Exercise
Gather every line in the records below that contains the word "computer".

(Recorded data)
________________________

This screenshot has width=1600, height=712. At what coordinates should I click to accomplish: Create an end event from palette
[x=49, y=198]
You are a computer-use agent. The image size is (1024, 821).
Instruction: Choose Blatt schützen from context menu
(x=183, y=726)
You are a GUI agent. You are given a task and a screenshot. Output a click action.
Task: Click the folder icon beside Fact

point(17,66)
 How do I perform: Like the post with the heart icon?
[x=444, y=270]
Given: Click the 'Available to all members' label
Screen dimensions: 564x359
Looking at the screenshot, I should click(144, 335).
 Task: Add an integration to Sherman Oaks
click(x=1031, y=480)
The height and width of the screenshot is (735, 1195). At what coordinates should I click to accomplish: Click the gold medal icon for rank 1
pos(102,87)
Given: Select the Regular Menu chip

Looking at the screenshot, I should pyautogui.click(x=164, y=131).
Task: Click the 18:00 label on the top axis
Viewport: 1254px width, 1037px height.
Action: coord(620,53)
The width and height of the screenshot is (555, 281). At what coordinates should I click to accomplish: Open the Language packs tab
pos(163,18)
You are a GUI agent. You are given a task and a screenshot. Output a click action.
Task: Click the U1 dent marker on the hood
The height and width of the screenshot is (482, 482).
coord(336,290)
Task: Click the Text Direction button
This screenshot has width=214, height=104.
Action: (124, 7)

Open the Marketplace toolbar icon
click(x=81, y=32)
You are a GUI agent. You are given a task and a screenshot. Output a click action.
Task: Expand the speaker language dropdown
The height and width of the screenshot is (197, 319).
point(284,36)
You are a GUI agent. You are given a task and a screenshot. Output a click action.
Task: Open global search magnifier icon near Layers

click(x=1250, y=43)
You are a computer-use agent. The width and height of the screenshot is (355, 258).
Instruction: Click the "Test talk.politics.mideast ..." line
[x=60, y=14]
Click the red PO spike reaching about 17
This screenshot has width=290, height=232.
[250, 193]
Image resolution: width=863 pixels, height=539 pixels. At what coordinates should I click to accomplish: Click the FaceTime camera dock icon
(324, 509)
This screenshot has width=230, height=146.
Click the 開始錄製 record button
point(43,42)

________________________

Response to this task
You are a computer-use agent. The image size is (1024, 821).
You are a computer-use agent. The width and height of the screenshot is (355, 258).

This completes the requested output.